(Data entries)

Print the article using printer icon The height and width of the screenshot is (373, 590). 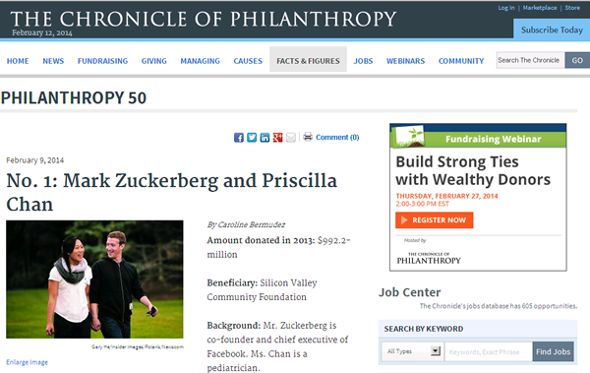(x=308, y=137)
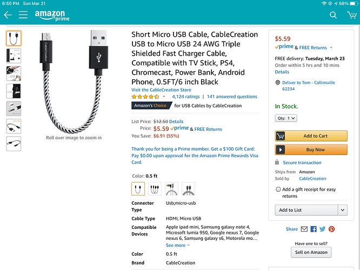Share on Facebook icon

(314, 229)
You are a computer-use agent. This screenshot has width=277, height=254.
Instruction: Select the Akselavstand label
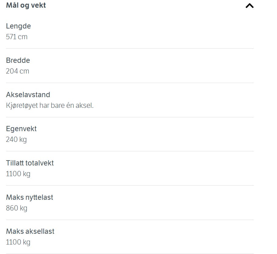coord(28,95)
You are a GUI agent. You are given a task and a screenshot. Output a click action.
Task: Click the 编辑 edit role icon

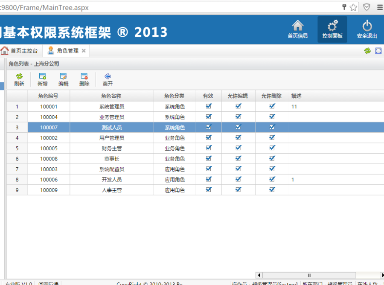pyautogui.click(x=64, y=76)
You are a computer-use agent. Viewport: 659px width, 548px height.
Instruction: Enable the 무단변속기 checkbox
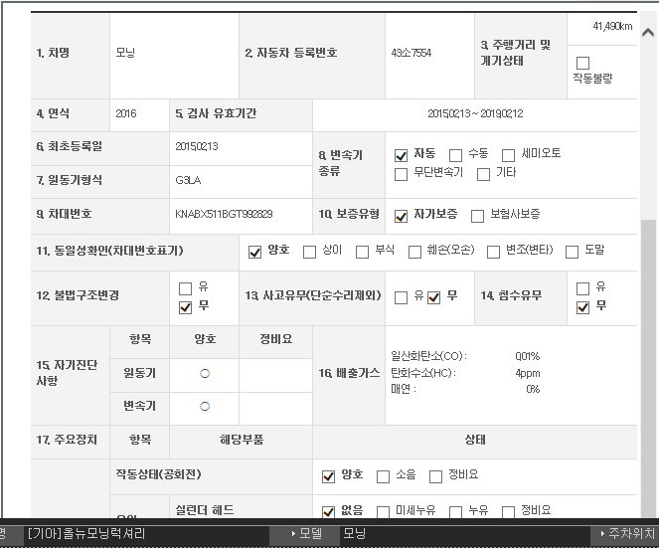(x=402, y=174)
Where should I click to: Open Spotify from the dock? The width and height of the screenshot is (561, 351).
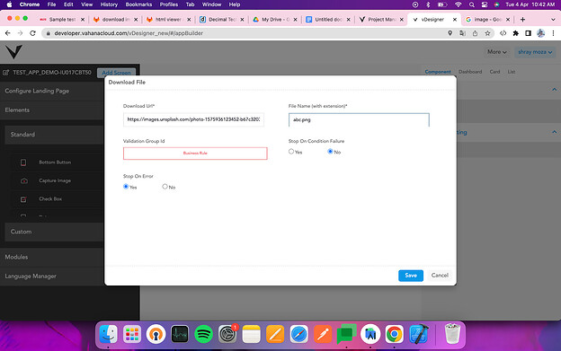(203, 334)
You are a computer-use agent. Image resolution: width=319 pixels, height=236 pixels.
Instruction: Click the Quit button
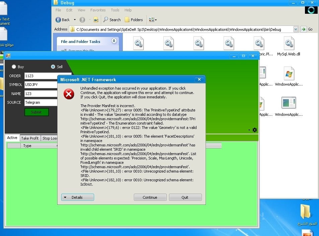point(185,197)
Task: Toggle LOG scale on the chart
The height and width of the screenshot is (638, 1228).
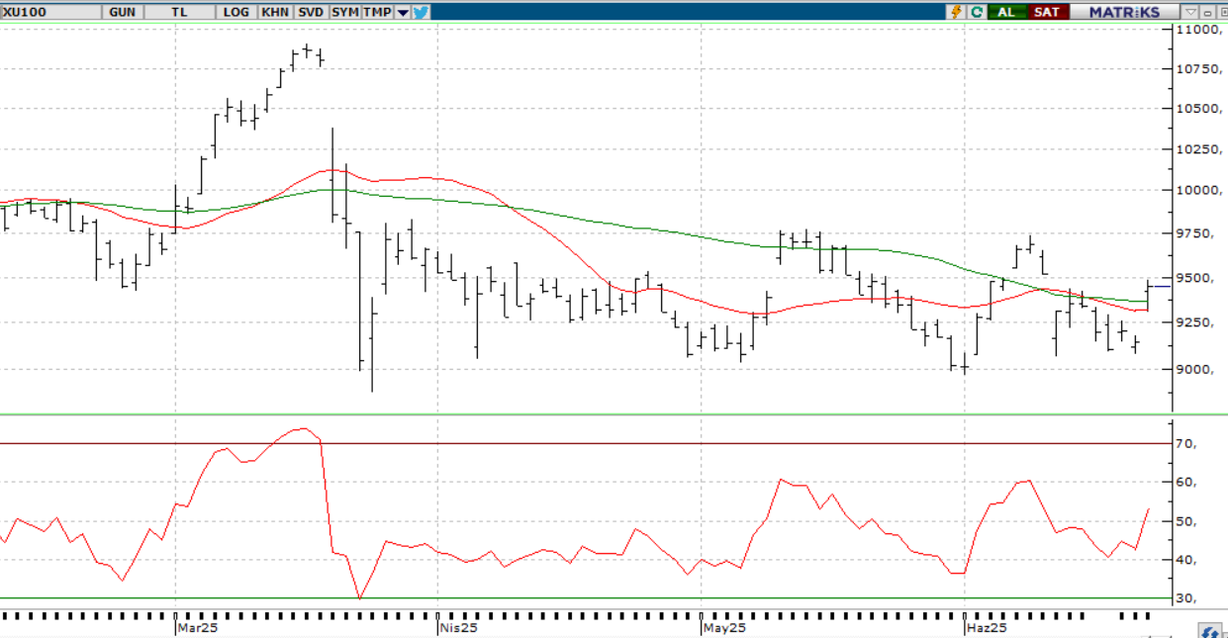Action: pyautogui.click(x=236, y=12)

...

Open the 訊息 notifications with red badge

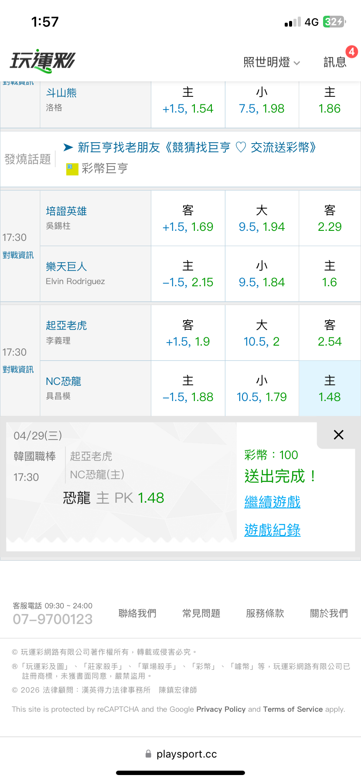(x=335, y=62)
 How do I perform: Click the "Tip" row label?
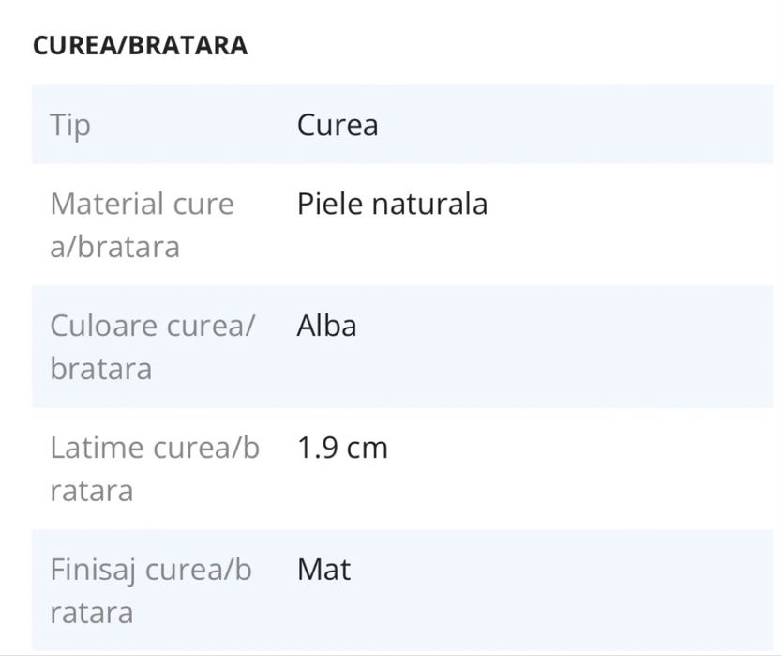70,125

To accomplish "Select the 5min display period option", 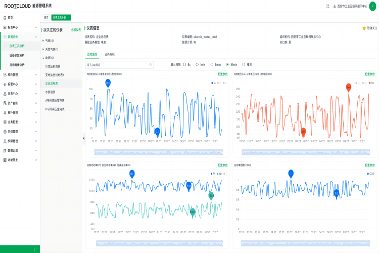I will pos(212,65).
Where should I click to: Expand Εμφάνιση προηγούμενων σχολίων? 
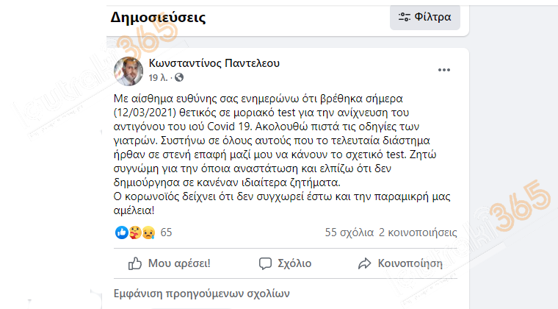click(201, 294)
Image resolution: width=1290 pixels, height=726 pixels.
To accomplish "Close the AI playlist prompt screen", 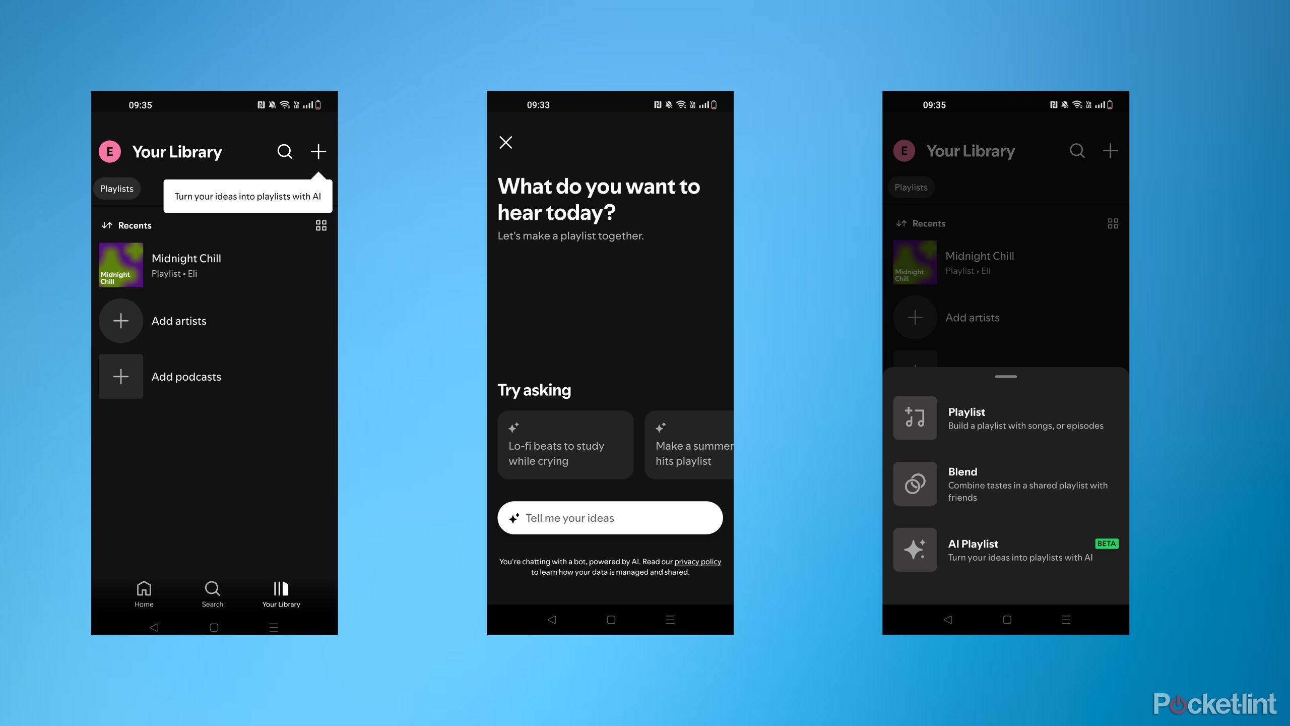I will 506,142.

EXERCISE: When a line in the records above holds "agent", that line is to be reported.

ANSWER BELOW:
You are a computer-use agent. This screenshot has width=277, height=254.
You are a GUI agent. You are given a task and a screenshot. Output a click action.
You are a computer-use agent. Viewport: 659px width, 548px height.
You are a computer-use agent. Image resolution: width=319 pixels, height=236 pixels.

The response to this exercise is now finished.